# Exercise
Copy each of the entries below word for word, leaving out the pictures.
------------------------------
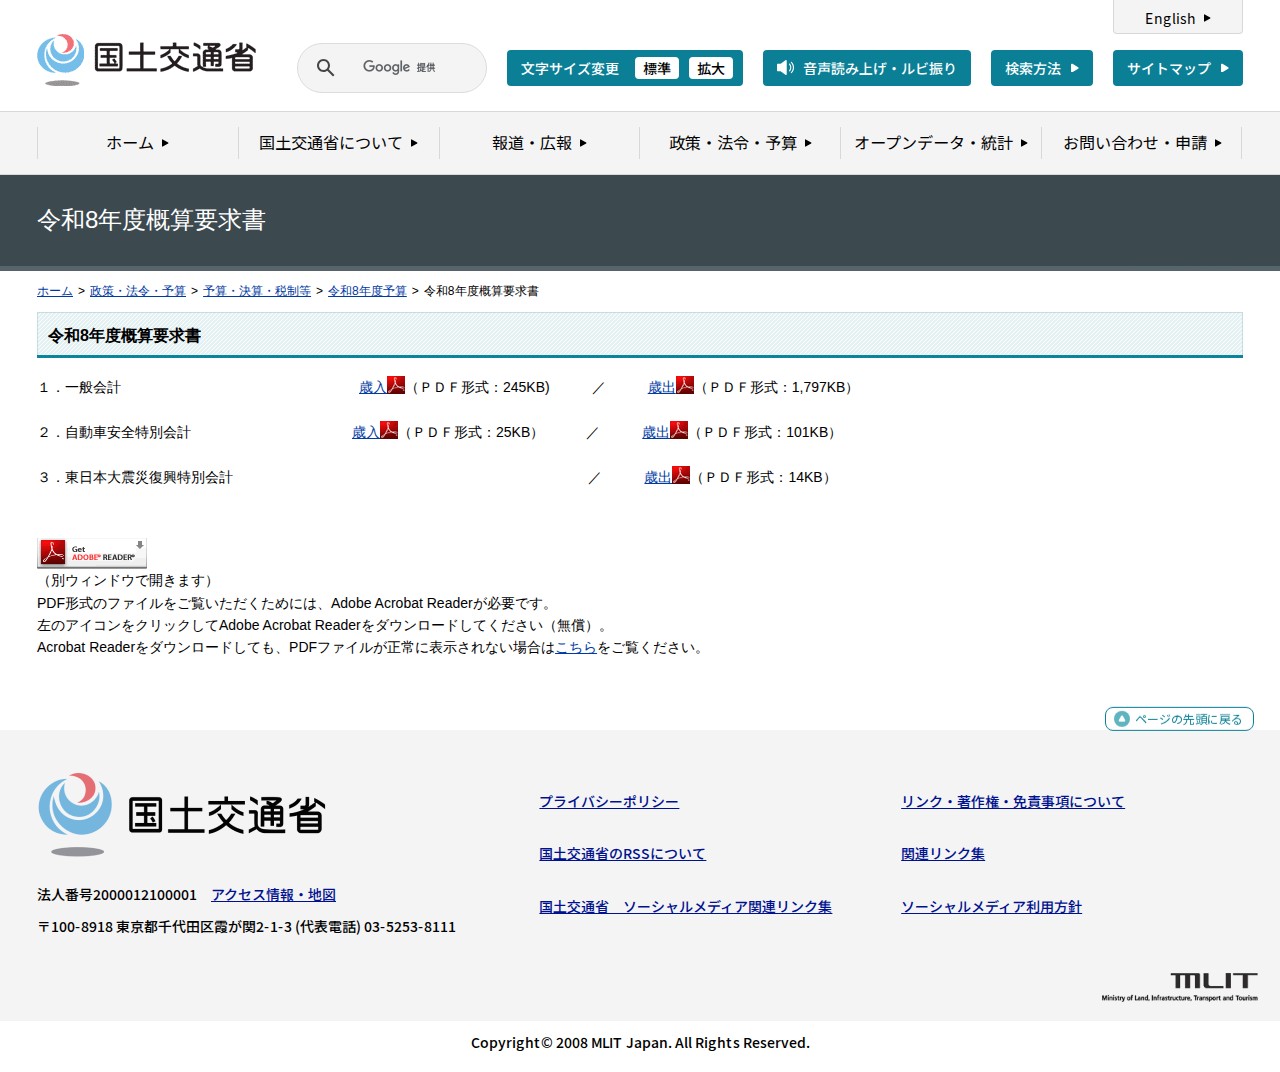
Task: Click the MLIT logo in header
Action: 147,59
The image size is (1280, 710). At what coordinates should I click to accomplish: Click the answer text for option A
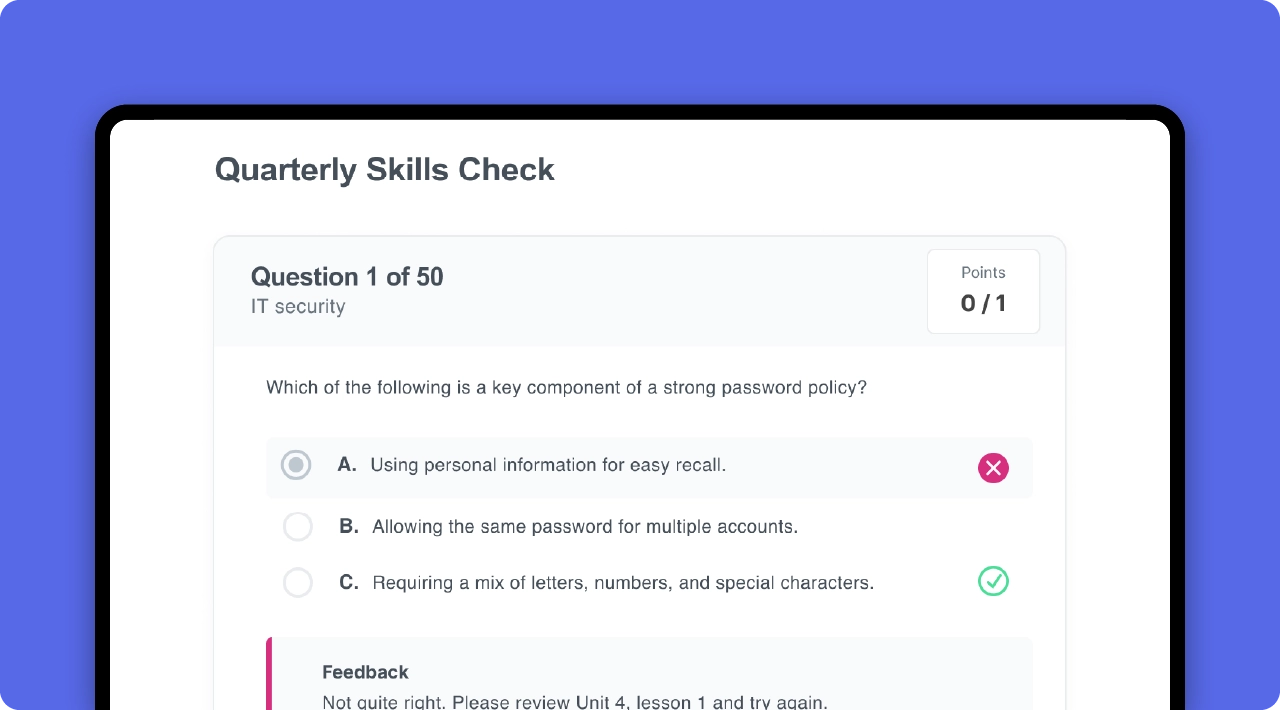tap(548, 465)
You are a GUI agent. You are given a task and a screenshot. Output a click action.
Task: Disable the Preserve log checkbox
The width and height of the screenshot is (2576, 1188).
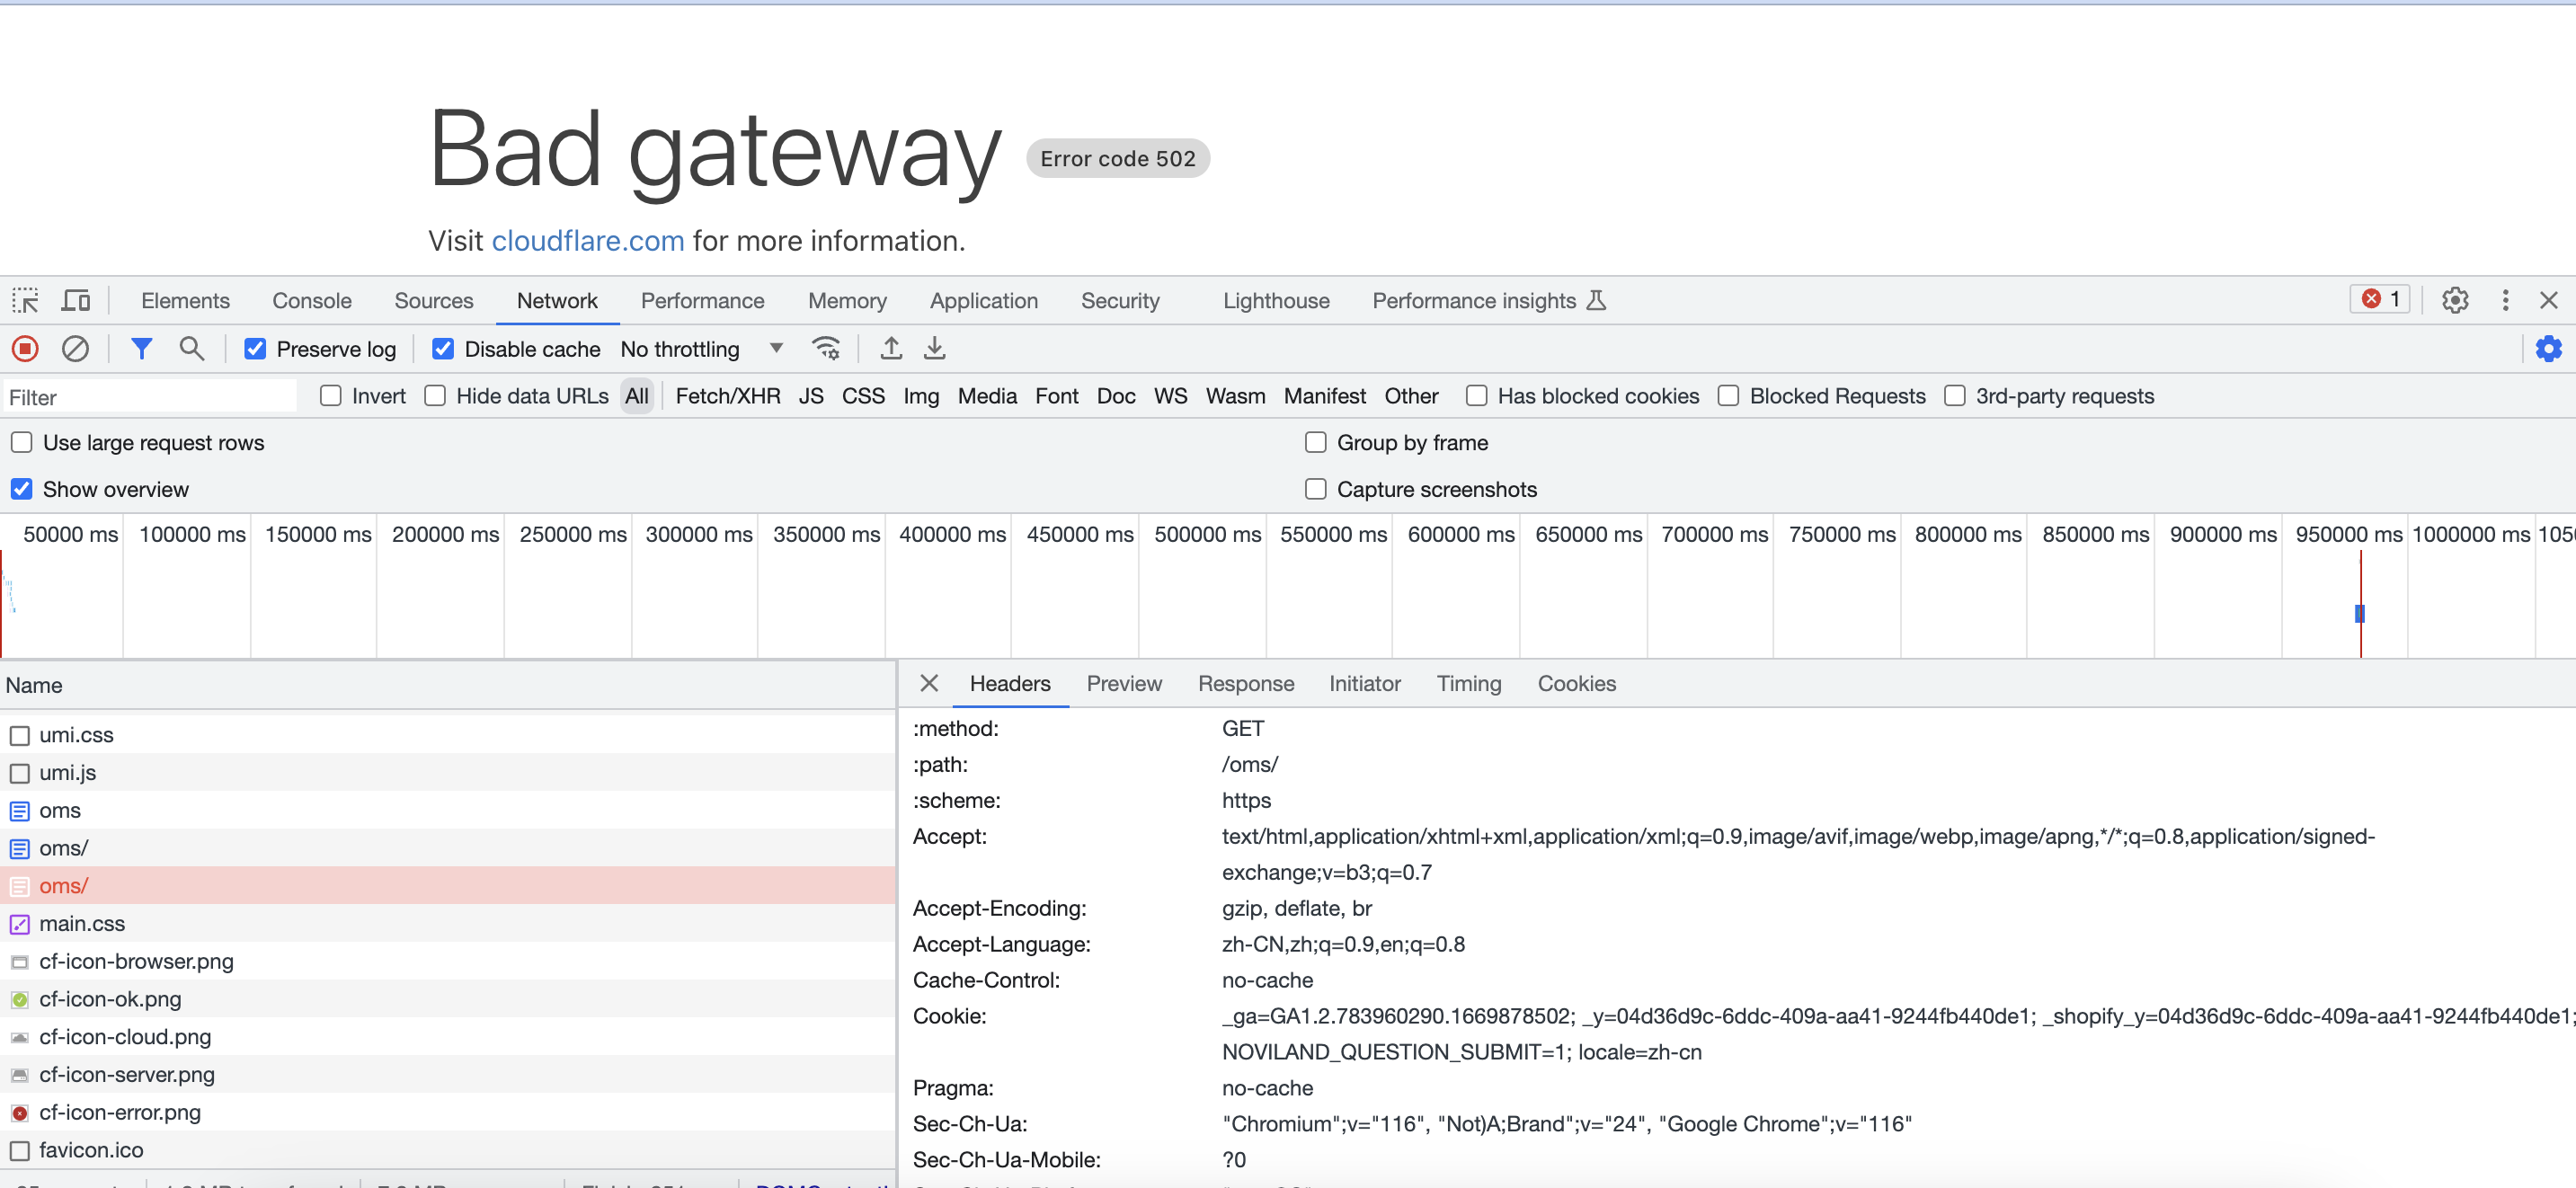pos(256,348)
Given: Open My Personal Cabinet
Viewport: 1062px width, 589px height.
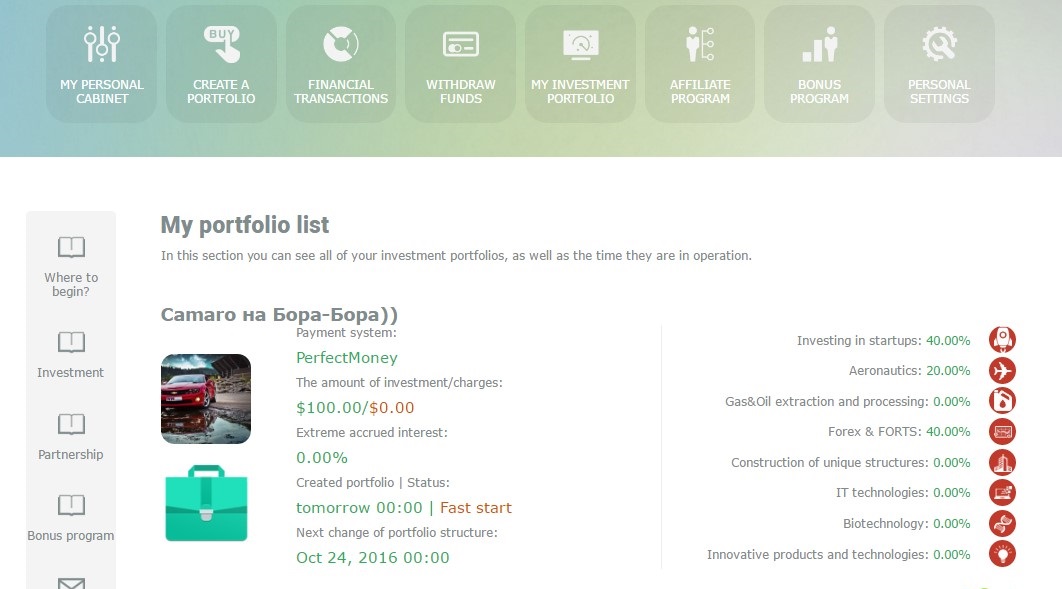Looking at the screenshot, I should pyautogui.click(x=102, y=64).
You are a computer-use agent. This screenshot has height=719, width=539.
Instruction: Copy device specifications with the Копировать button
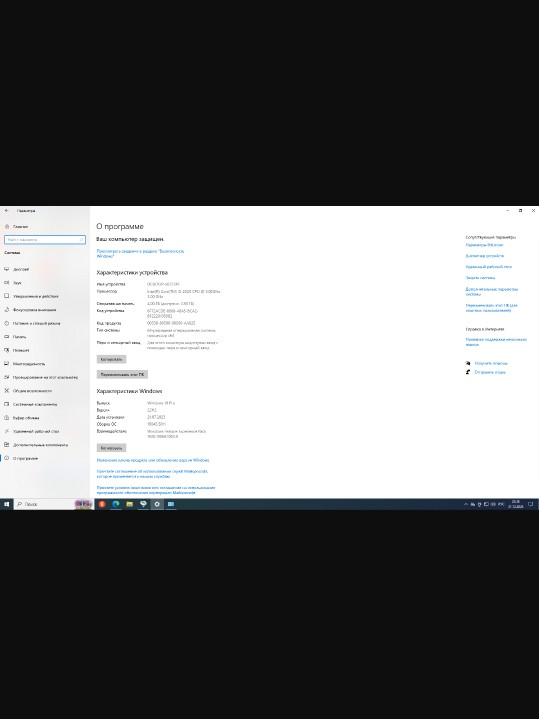[x=111, y=359]
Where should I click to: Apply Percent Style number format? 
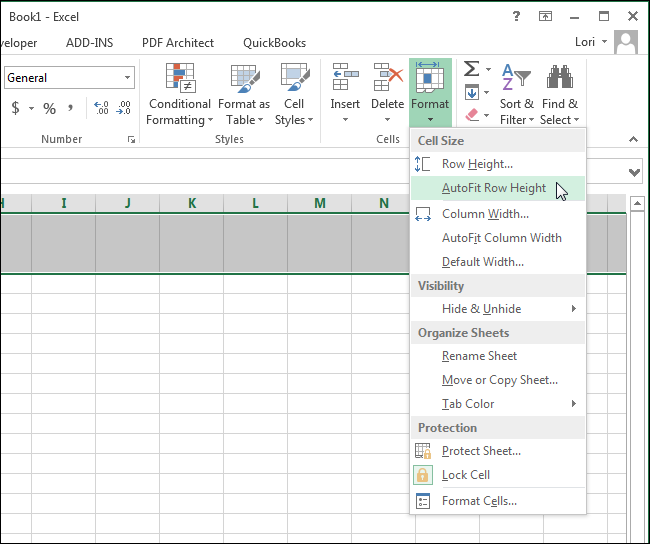click(49, 108)
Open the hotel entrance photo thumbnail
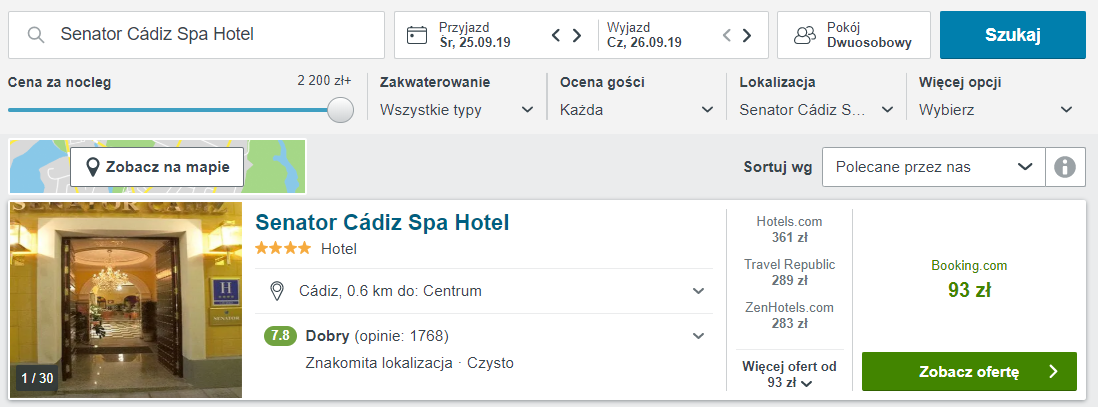1098x407 pixels. [126, 300]
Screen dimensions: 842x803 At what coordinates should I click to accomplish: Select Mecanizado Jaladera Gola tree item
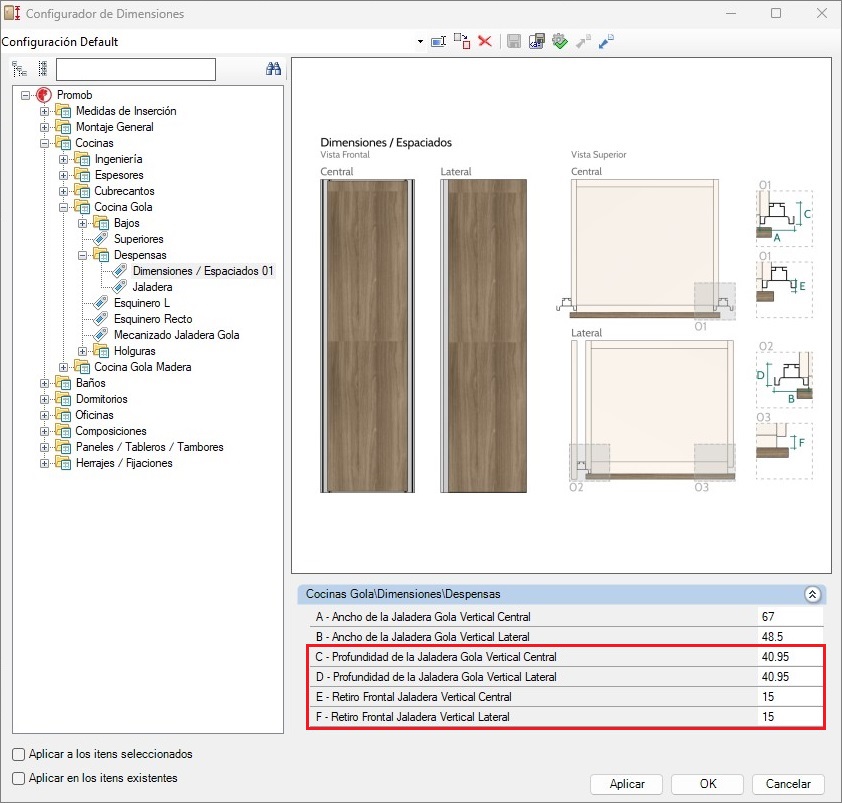pos(176,335)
------------------------------
# Response to the exercise
Task: Click the MLIT logo in header
Action: 147,59
The image size is (1280, 710). At what coordinates should I click to accomplish: Click the answer text for option A
tap(548, 465)
You are a GUI agent. You are given a task and a screenshot. Output a click action.
Task: Disable the Preserve log checkbox
The width and height of the screenshot is (2576, 1188).
pos(256,348)
Given: Open My Personal Cabinet
Viewport: 1062px width, 589px height.
Looking at the screenshot, I should pyautogui.click(x=102, y=64).
You are a computer-use agent. This screenshot has height=719, width=539.
Instruction: Copy device specifications with the Копировать button
[x=111, y=359]
Where should I click to: Apply Percent Style number format? 
click(49, 108)
Open the hotel entrance photo thumbnail
1098x407 pixels. [126, 300]
Screen dimensions: 842x803 At what coordinates should I click to accomplish: Select Mecanizado Jaladera Gola tree item
pos(176,335)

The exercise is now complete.